Experience

  1. Graduate Research Assistant

    University of Colorado Boulder

    Contributed to highly-performant, high-order and matrix-free solid mechanics code Ratel under the auspices of the Predictive Science Academic Alliance Program (PSAAP).

    • Developed GPU-enabled material point method for consolidation simulations of polymer-bonded crystalline materials
    • Tuned solvers for AMD and NVIDIA GPU-based supercomputer environments
    • Implemented elastic-rigid contact via Nitsche’s method and penalty method
  2. Summer Computing Intern

    Lawrence Livermore National Laboratory

    Contributed to Lab-funded open-source projects for the simulation of solid mechanics and contact, with an emphasis on performance.

    • Integrated PETSc linear and nonlinear solvers into the Serac solid mechanics code
    • Dramatically improved solver performance, with runtime improvements exceeding 40%
  3. Graduate Teaching Assistant

    University of Colorado Boulder

    Designed assignments aligning with curriculum and taught introductory programming in C++.

    • Led two recitation sections weekly consisting of over 70 students
    • Facilitated over 30 cumulative hours of interview grading
    • Created design documentation and rubrics for final class project, a text-based video game
  4. Academic Graduate Appointee

    Lawrence Livermore National Laboratory

    Researched optimal optimal methods of domain decomposition for eigenvalue problems, particularly spectral Schur complement techniques.

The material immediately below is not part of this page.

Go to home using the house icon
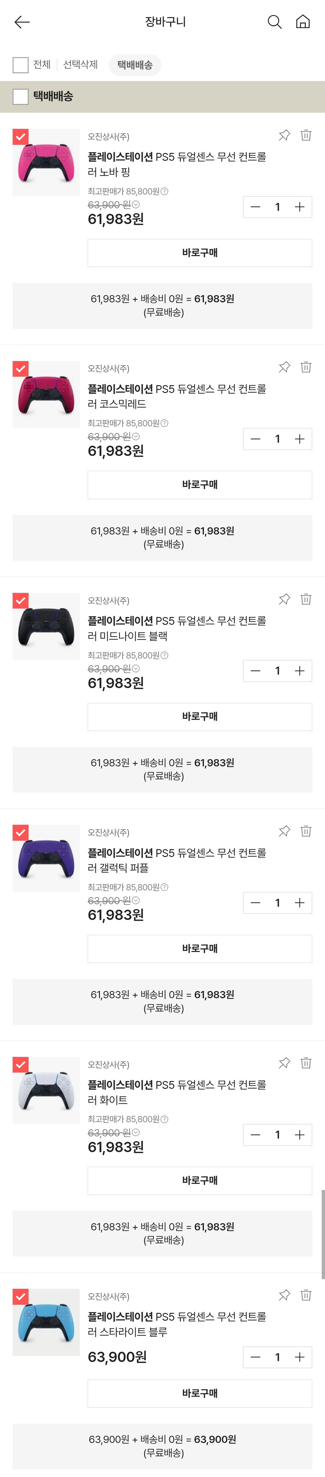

Continued research on decentralized optimization in collaboration with LLNL.

    • Led development of a moderately-sized software library to facilitate communication between grid devices
    • Collaborated with internal and external project contributors and stakeholders
    • Augmented existing numerical methods with robustness to communication delays and bad data
    • Invented novel asynchronous, distributed linear solver based on Krylov subspace methods
  5. Undergraduate Research Assistant

    University of Kansas

    Applied mathematical and computing principles to power system resilience through collaborative autonomy.

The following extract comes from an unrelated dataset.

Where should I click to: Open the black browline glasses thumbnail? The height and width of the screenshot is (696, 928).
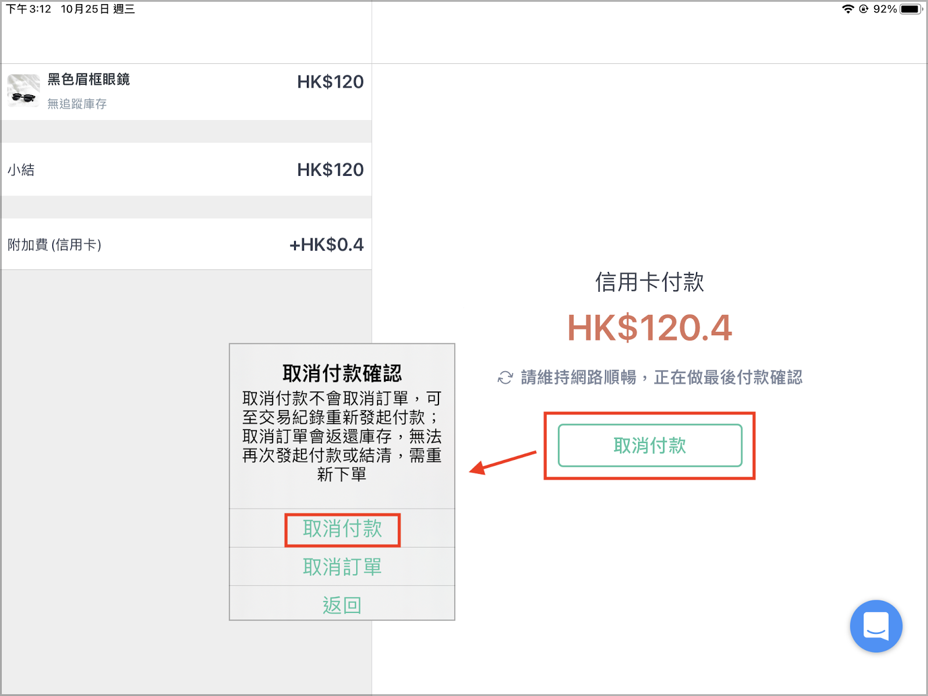(23, 90)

    • Received Mathematics departmental undergraduate research award
    • Presented early results on domain decomposition for eigenvalue problems at 2020 Undergraduate Research Day at the Capitol
    • Presented at 2021 SIAM Conference on Computational Science and Engineering over: Using Decentralized Learning to Reduce Communication in Column-Partitioned, Multi-Agent Systems

Education

  1. PhD Computer Science

    University of Colorado Boulder

    GPA: 4.0/4.0

    Advisor: Jed Brown, PhyPID Group

    Coursework centering on numerical methods and high-performance scientific computing.

    Research projects:

    • Implemented Nitsche’s method for modeling contact between elastic and rigid solid bodies in PSAAP-sponsored Ratel code
    • Developed entropy variable implementation of Navier-Stokes fluid dynamics in PSAAP-sponsored libCEED code (now HONEE)
    • Contributed arc-length continuation solver to PETSc, a high-performance, scalable library for numerical PDEs
    • Developed implicit, updated Lagrangian material point method solver for hyperelastic materials in Ratel
    • Created ChordDyn, a Tonnetz-based chord progression generator using chaotic dynamics in Julia
  2. BSc Mathematics, Highest Distinction & Honors

    University of Kansas

    GPA: 4.0/4.0

    Major projects:

    • Awarded departmental honors for a project on the application of decentralized optimization methods to edge devices
    • Received university undergraduate research award for domain decomposition methods for eigenvalue problems

    Courses included:

    • Advanced Numerical Differential Equations (MATH 882)
    • Numerical Analysis I & II (MATH 781 & 782)
    • Applied Numerical Linear Algebra (MATH 591)
    • Mathematical Analysis I (Math 765)
    • Complex Analysis I (MATH 800)
  3. BSc Computer Science, Highest Distinction

    University of Kansas

    GPA: 4.0/4.0

    Comprehensive background in data structures, algorithms, and computing theory. Electives in artificial intelligence and computer graphics, as well as cross-major electives in numerical analysis.